I mention this only because, when I learned the tree-based approach at uni, I simply wasn't aware that there was another way to do it, and I'm wondering how many of you that's true for as well.

While the tree approach is intuitive and illuminating, it probably makes more sense to work with in-place arrays, since the situations when you care most about compression are probably the situations when you have a lot of data and want to run fast.

  In-Place Calculation of Minimum-Redundancy Codes
  Moffat, Katajainen.  1995.
  http://hjemmesider.diku.dk/~jyrki/Paper/WADS95.pdf
By @tromp - 3 months
> To make it unambiguous we must make sure that no code word is a prefix of another code word.
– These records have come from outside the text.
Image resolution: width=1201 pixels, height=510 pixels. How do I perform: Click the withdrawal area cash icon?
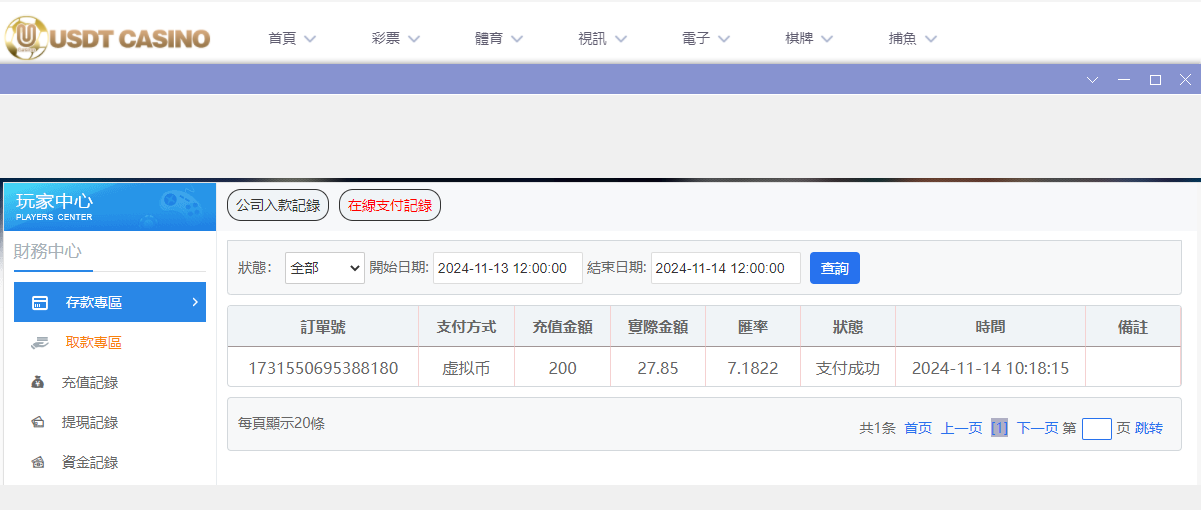click(39, 343)

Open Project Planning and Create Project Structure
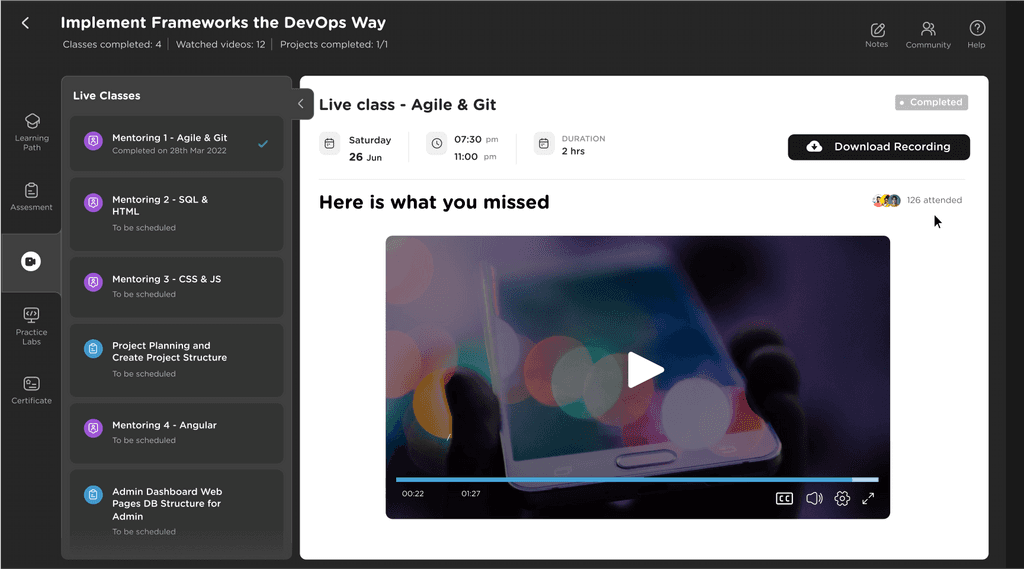pos(176,359)
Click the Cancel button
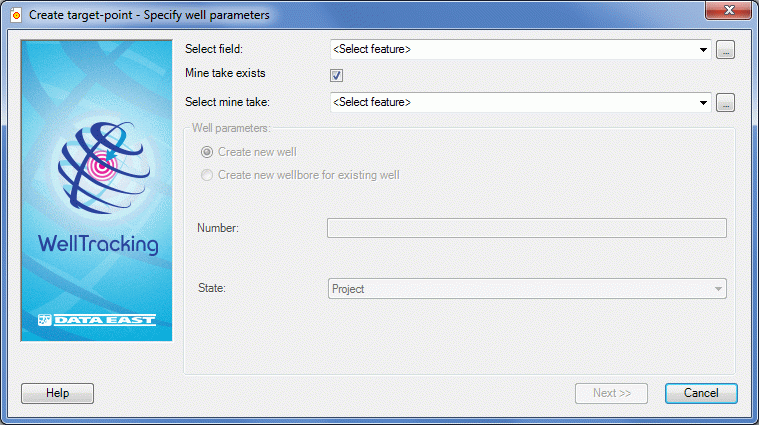Screen dimensions: 759x425 pos(701,393)
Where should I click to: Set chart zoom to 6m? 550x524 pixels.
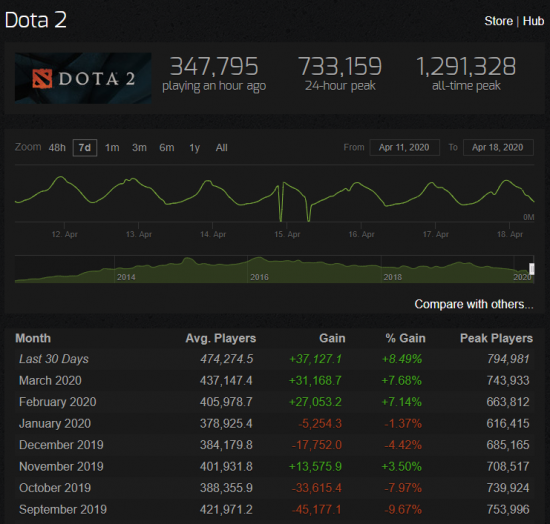(x=167, y=148)
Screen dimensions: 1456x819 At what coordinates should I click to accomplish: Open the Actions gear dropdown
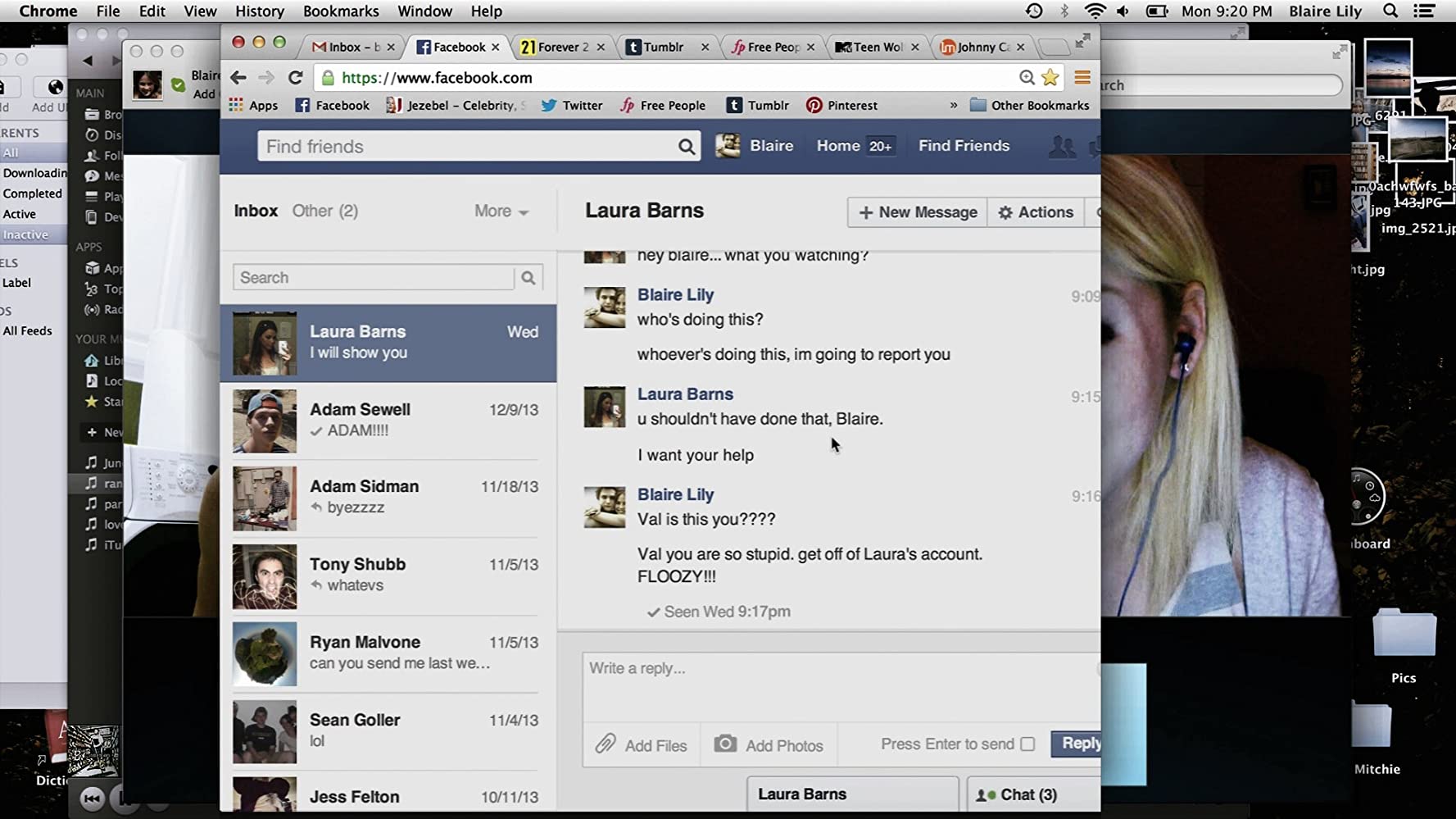point(1036,212)
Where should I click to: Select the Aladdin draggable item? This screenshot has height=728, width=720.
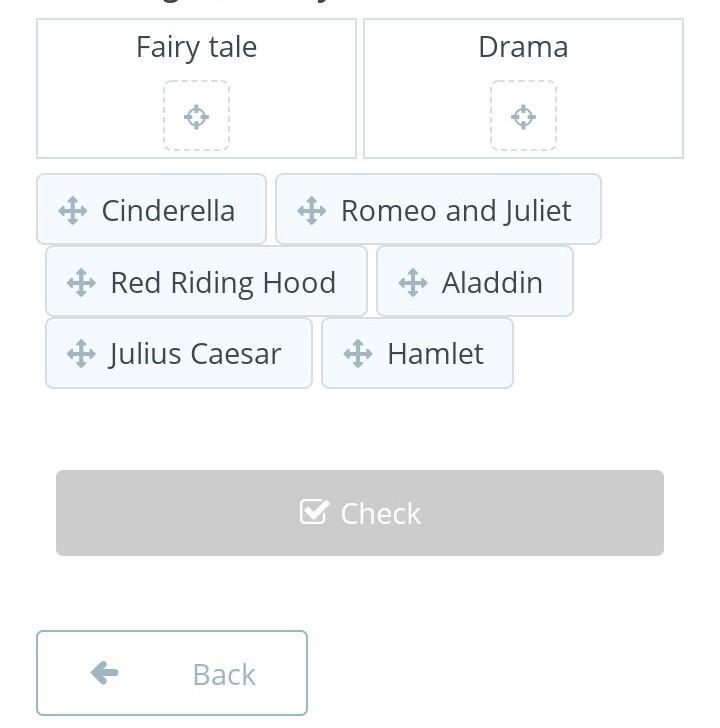(x=475, y=281)
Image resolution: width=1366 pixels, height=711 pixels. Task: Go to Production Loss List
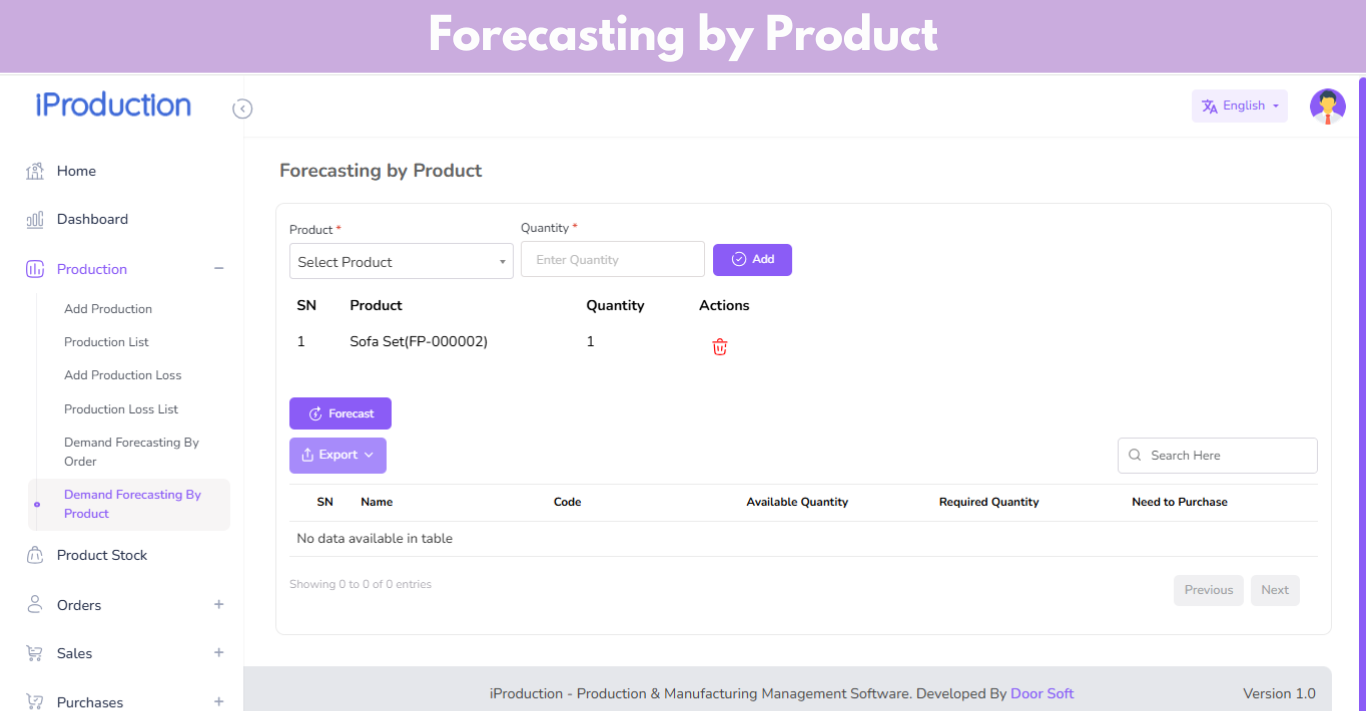[x=121, y=409]
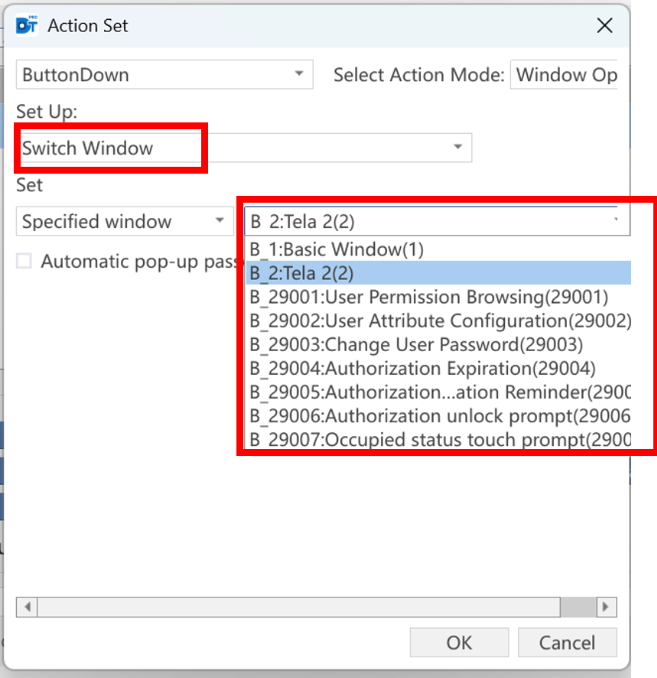
Task: Close the Action Set dialog
Action: pyautogui.click(x=605, y=26)

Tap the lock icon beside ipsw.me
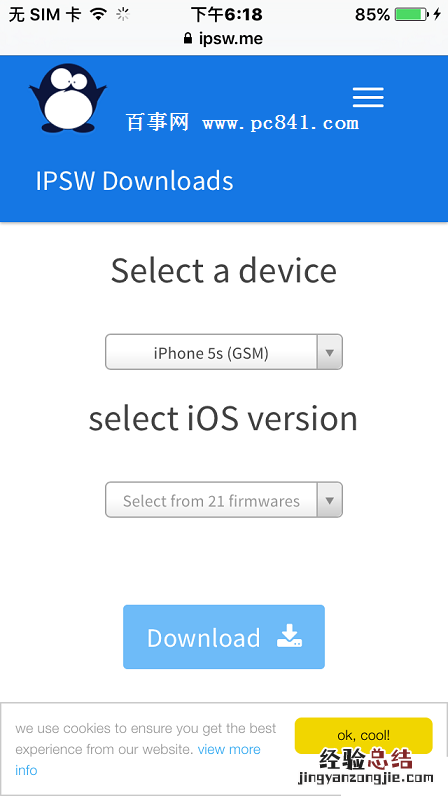click(188, 39)
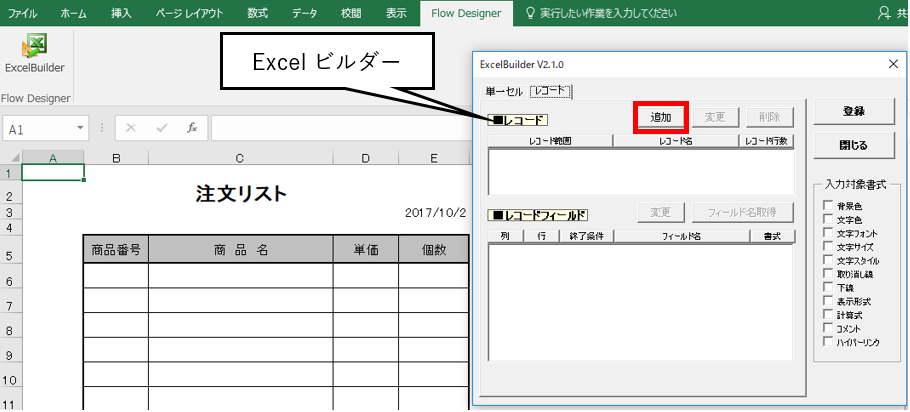The height and width of the screenshot is (412, 910).
Task: Expand the Name Box dropdown arrow
Action: point(80,129)
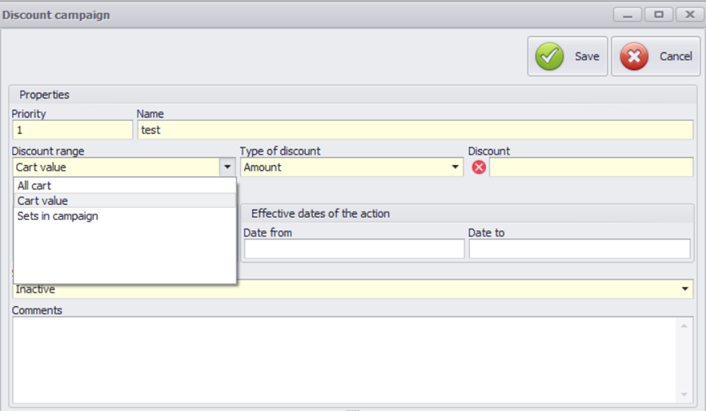Close the Discount campaign dialog
The width and height of the screenshot is (706, 411).
[x=690, y=15]
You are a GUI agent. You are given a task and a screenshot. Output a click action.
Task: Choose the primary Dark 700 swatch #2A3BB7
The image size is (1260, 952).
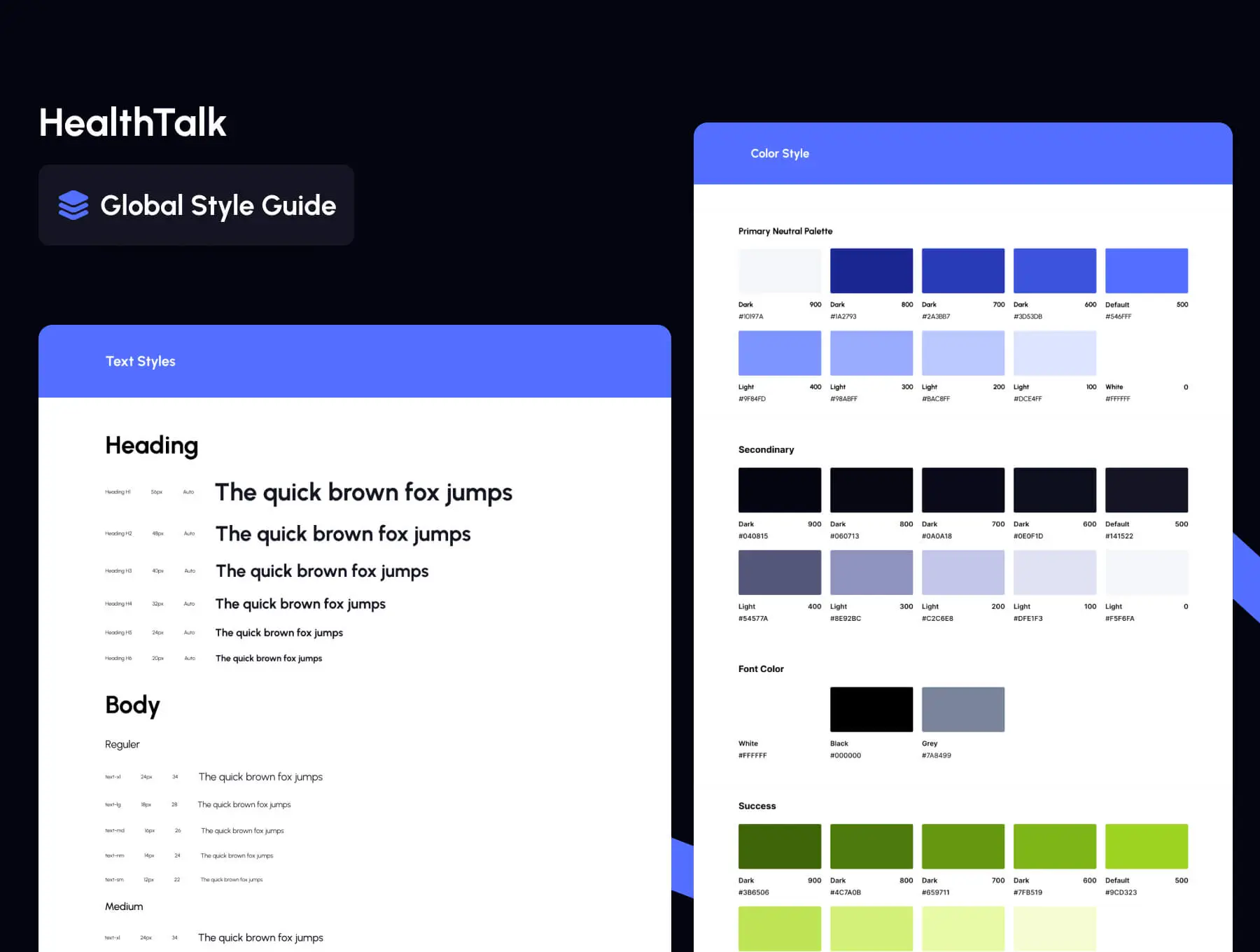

Technically, this is not quite correct. The class of so-called uniquely decodable codes is unambigous, and a superset of the prefix codes. One simple example of a uniquely decodable code is the reverse of a prefix code. For the example in the article that would be

    a 1
    b 00
    c 10
While the code for a is a prefix of the code of c, one can still unambiguously decode any code sequence by processing it in reverse order. It would be interesting to see a uniquely decodable code that is neither a prefix code nor one in reverse.
By @atlintots - 3 months
This is great! Are there any other similar tutorials going through writing a Haskell program, but with some more advanced features (monad transformers, lenses, etc)
By @goldfishgold - 3 months
Coursera’s functional programming course (in Scala) includes a pretty similar Huffman coding assignment with autograder if anybody wants to take a stab at it themselves.

https://www.coursera.org/learn/scala-functional-programming?...

By @banish-m4 - 3 months
Last time I used Huffman codes, it was to run a MICMAC processor macroprogram (assembly text) in the fewest number of microcycles and to use the fewest microinstructions in the microprogram (microcode). So starting with a histogram of the macroinstructions executed (IIRC, I first wrote an interpreter in C to count how many of each were executed), I crafted a progressive decoding microcode program to implement all of the required ISA macro-operations. IIRC, the macro instruction ISA I created was bit-granular instead of byte-oriented. In the real world, it would've been slow and inconvenient. What's nice about Huffman codes is that you can vary the prefix depth based on the distribution of values, so you don't have to have lopsided codes based on 1 bit prefixes.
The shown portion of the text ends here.